• Pinterest Dishes On Guided Search
    A couple months following the feature’s debut, Pinterest is opening up about Guided Search. Simply put, “Guided Search takes a simple search term like ‘shoes’ and provides the users with a number of what Pinterest calls ‘tokens’ -- extra terms that further refine the search -- that users can tap on,” Buzzfeed explains. More than a mere convenience, searching sans typing is actually one of the feature’s great innovations, according to Jason Wilson, one of Pinterest’s lead designers.
  • YouTube Founders Unload Delicious
    Avos Systems, the brainchild of YouTube founders Chad Hurley and Steve Chen, has given up on Delicious. It’s selling the social bookmarking service to Science Inc., a tech investment firm run by former MySpace CEO Michael Jones. “The deal is effectively a bet by Mr. Jones that he can reinvigorate a company that has seemed like a perpetual fixer-upper,” The New York Times reports. Indeed, Avos bought Delicious from Yahoo, which bought itself the service in 2005.
  • Investors Turn On Twitter
    After a standard “lockup” period, many of Twitter’s first shareholders were finally free to sell their stocks, on Tuesday -- and sell they did. Robert Peck, an analyst at SunTrust Robinson Humphrey, tells The New York Times that upwards of 200 million newly released shares could soon enter the market. Naturally, Wall Street followed suit on Tuesday, sending Twitter’s stock down nearly 20%.

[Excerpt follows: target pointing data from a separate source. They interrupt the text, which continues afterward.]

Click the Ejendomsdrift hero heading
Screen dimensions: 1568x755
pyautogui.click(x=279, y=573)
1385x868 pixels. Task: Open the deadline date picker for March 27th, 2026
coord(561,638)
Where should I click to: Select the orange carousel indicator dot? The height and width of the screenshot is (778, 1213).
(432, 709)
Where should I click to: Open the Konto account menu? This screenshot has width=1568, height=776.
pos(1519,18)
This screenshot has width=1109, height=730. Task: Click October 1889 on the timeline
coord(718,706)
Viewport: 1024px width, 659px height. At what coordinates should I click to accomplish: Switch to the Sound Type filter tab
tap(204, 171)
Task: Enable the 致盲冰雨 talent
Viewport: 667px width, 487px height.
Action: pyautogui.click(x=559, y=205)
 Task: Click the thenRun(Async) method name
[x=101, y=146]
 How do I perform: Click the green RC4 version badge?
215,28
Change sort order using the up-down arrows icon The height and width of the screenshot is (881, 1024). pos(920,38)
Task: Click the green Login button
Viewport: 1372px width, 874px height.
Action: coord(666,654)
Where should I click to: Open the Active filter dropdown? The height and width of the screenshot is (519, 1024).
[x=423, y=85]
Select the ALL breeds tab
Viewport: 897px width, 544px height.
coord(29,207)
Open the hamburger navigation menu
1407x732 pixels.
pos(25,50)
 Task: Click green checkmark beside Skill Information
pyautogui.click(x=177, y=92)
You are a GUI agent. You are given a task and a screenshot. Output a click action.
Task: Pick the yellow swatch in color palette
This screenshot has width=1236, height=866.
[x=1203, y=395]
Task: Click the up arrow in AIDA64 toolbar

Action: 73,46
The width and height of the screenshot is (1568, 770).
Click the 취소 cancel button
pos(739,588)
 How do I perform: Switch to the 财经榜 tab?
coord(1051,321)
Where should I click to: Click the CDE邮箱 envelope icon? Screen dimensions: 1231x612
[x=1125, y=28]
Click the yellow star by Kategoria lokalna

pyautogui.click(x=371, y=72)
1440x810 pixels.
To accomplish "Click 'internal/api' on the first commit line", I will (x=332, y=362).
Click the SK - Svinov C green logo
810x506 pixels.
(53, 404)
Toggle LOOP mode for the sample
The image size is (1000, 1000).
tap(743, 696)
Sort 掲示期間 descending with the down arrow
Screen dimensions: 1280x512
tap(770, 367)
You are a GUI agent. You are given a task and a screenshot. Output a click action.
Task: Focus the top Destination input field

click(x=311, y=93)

  • LinkedIn Teams Up With Evernote
    LinkedIn and Evernote have partnered up to help busy professionals organize their pile of business cards. “This effectively allows Evernote to become a take-anywhere Rolodex,” Fast Company notes. “Take a photo of the card, and, if your LinkedIn and Evernote accounts are connected, it will call up that person's job title, company, and other contact information from their LinkedIn account.” Not quite free, the service requires that users subscribe to a premium Evernote account, which costs about $5 per month.
  • What Wall Street Doesn't Get About Twitter
    Emboldened by weak growth and viewership trends, Twitter’s naysayers are naysaying louder than ever. Slate’s Will Oremus, for one, is on the company’s side. No, Twitter isn’t Facebook. “But Wall Street -- along with everyone else who’s down on Twitter because it has “a growth problem” -- is making a mistake by comparing it to Facebook,” Oremus believes. “It’s better described as a social media platform … and media platforms should not be judged by the same metrics as social networks.” 
  • CNN Trims Digital Division
    Amid a broader shifting of staff and resources, CNN is reportedly trimming its digital division. It’s a “blood bath in Atlanta,” one source tells The Wrap. Companywide, “CNN cut or reduced 50 positions across multiple divisions … changing roles and reducing positions and salaries across the board.” The changes are being led by CNN President Jeff Zucker, who was brought in at the end of 2012 to whip the network back into shape.  
  • Twitter Finally Testing "Mute Button"
    Short of an “unfollow,” there has never been an easy way to block another Twitter users’ endless stream of inspirational quotes, obscure inside jokes, “humble brags,” and namedropping. The network is now testing a sort of “mute button,” however. “In essence … the mute feature works as a kind of stealth unfollow -- you won't be seeing another person's tweets, but they won't know that,” The Verge reports. 
  • Twitter Weighing "Whisper Mode"
    Continuing to struggle with wider user adoption, Twitter is considering a “whisper mode,” which would offer a more private communication alternative. “While the social network is public-first … it does have a direct message (DM) feature for one-on-one chats,” The Next Web reports. “This potential new feature isn’t likely to replace that, but rather allow users to pick a tweet or set of tweets and use them as a jumping-off point to start a DM conversation with one of their followers.”